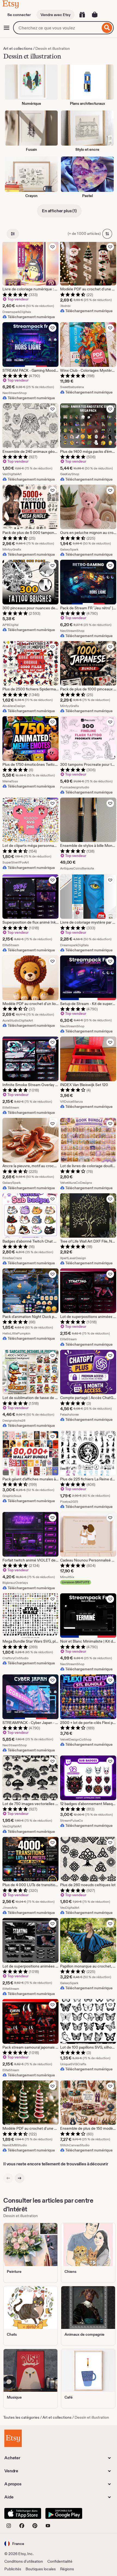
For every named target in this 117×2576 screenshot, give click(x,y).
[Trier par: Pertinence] (107, 234)
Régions (67, 2569)
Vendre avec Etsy (55, 15)
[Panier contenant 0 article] (94, 14)
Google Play (63, 2513)
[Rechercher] (107, 27)
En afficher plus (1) (59, 210)
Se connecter (19, 15)
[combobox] (56, 27)
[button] (14, 2543)
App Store (22, 2513)
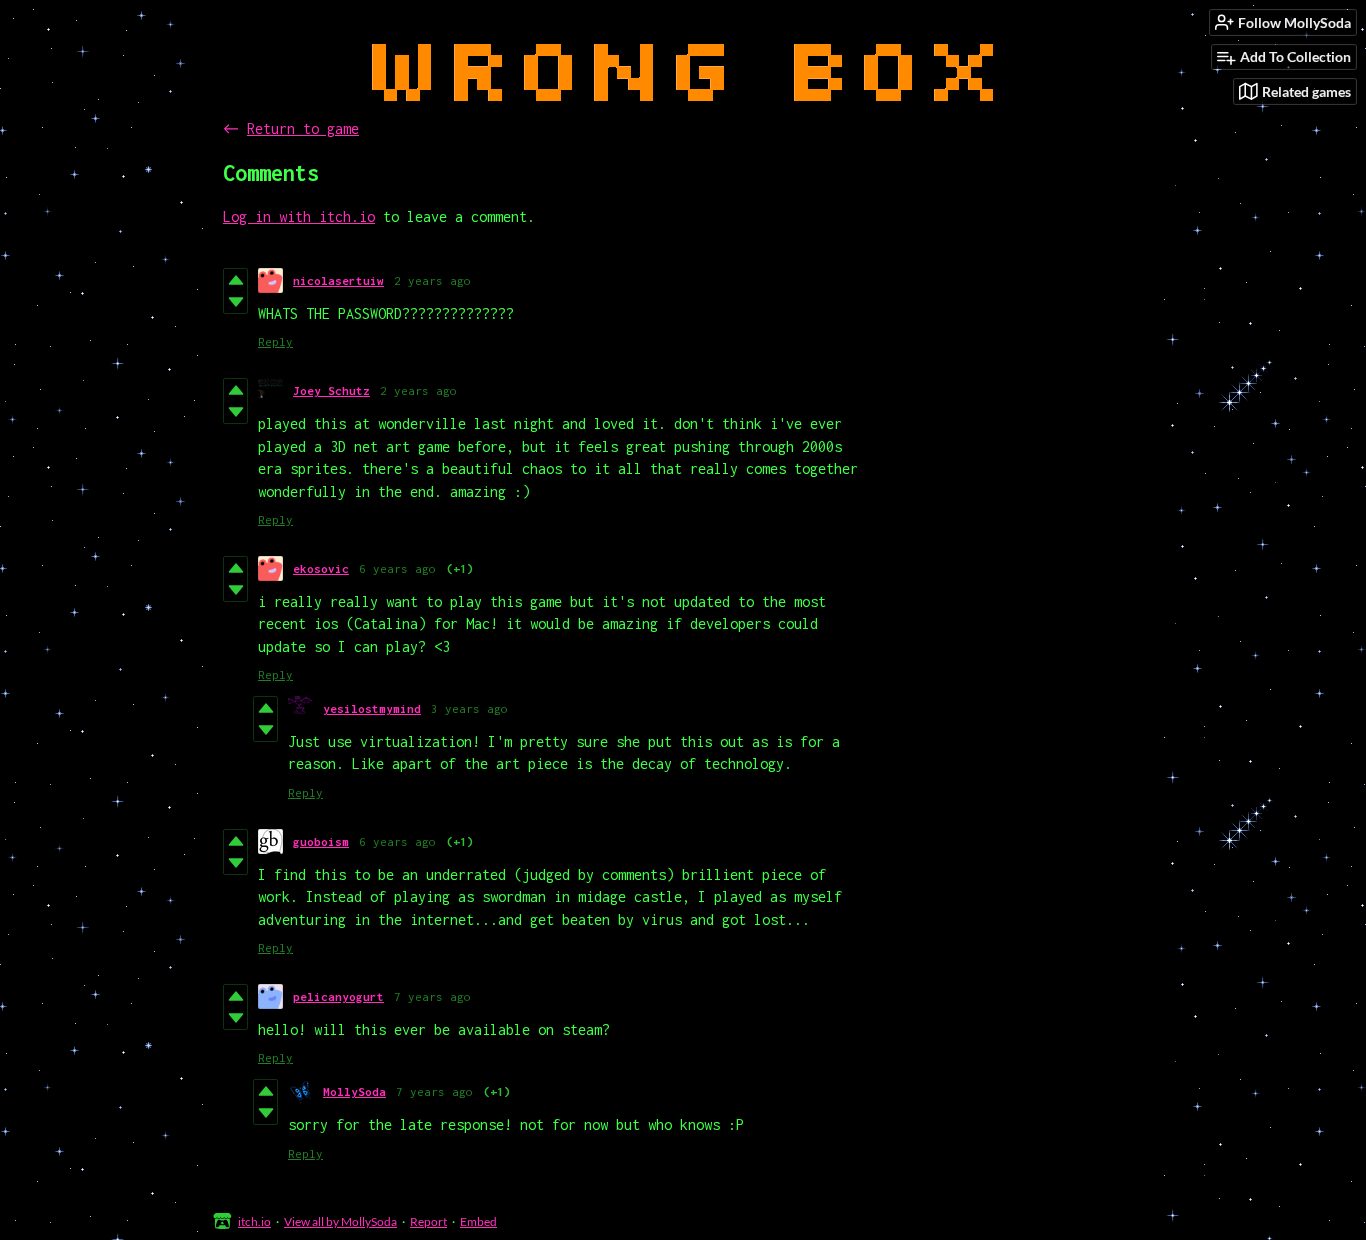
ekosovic (321, 568)
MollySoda (354, 1091)
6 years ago (397, 568)
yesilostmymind (372, 708)
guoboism (321, 841)
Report (428, 1221)
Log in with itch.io (299, 216)
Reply (275, 341)
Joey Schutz (331, 390)
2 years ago (432, 280)
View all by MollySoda (340, 1221)
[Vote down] (235, 302)
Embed (478, 1221)
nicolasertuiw (338, 280)
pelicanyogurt (338, 996)
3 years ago (469, 708)
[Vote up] (235, 280)
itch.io (254, 1221)
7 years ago (432, 996)
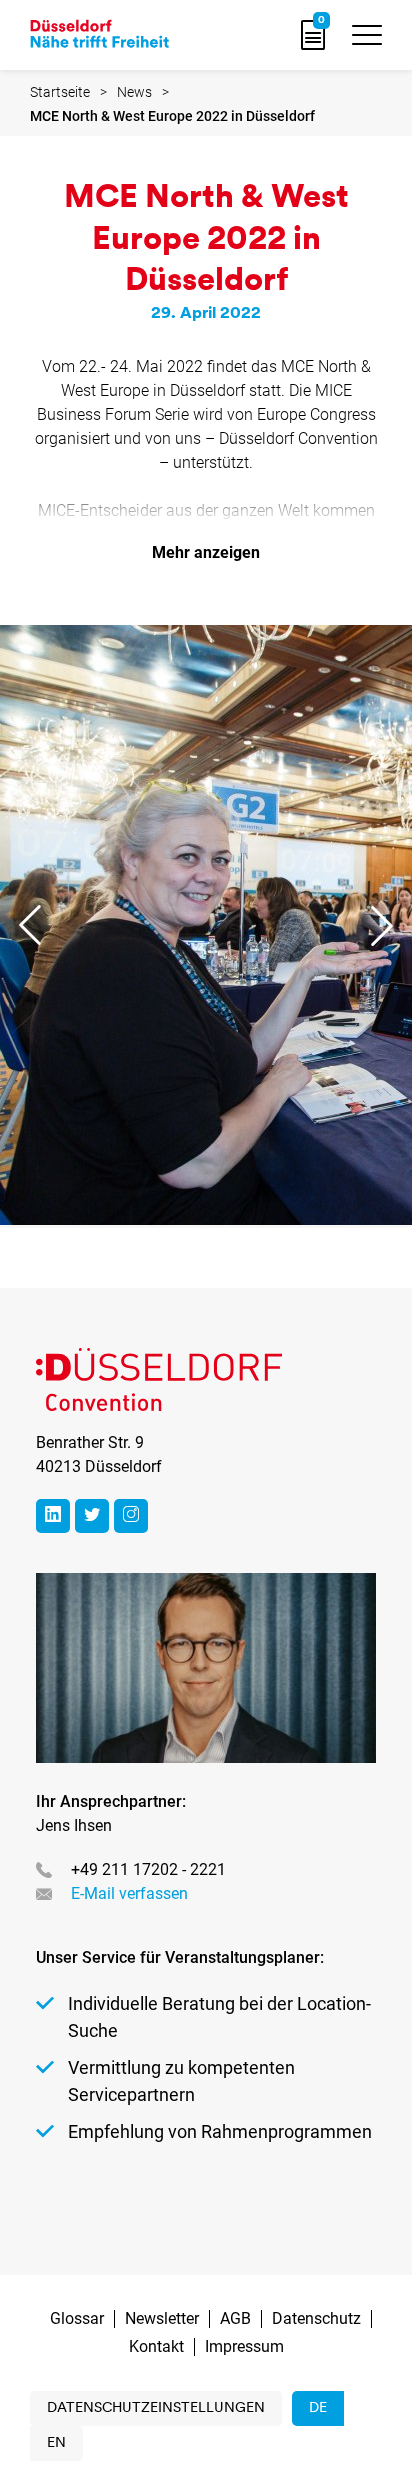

━━━━━━━━━━━━━━━━

● TASK DESCRIPTION:
Each record above must be retyped exactly. Omit the pictures.

● OUTPUT:
For every named target in this 117×2576 screenshot, give click(x,y).
[Trier par: Pertinence] (107, 234)
Régions (67, 2569)
Vendre avec Etsy (55, 15)
[Panier contenant 0 article] (94, 14)
Google Play (63, 2513)
[Rechercher] (107, 27)
En afficher plus (1) (59, 210)
Se connecter (19, 15)
[combobox] (56, 27)
[button] (14, 2543)
App Store (22, 2513)
ekosovic (321, 568)
MollySoda (354, 1091)
6 years ago (397, 568)
yesilostmymind (372, 708)
guoboism (321, 841)
Report (428, 1221)
Log in with itch.io (299, 216)
Reply (275, 341)
Joey Schutz (331, 390)
2 years ago (432, 280)
View all by MollySoda (340, 1221)
[Vote down] (235, 302)
Embed (478, 1221)
nicolasertuiw (338, 280)
pelicanyogurt (338, 996)
3 years ago (469, 708)
[Vote up] (235, 280)
itch.io (254, 1221)
7 years ago (432, 996)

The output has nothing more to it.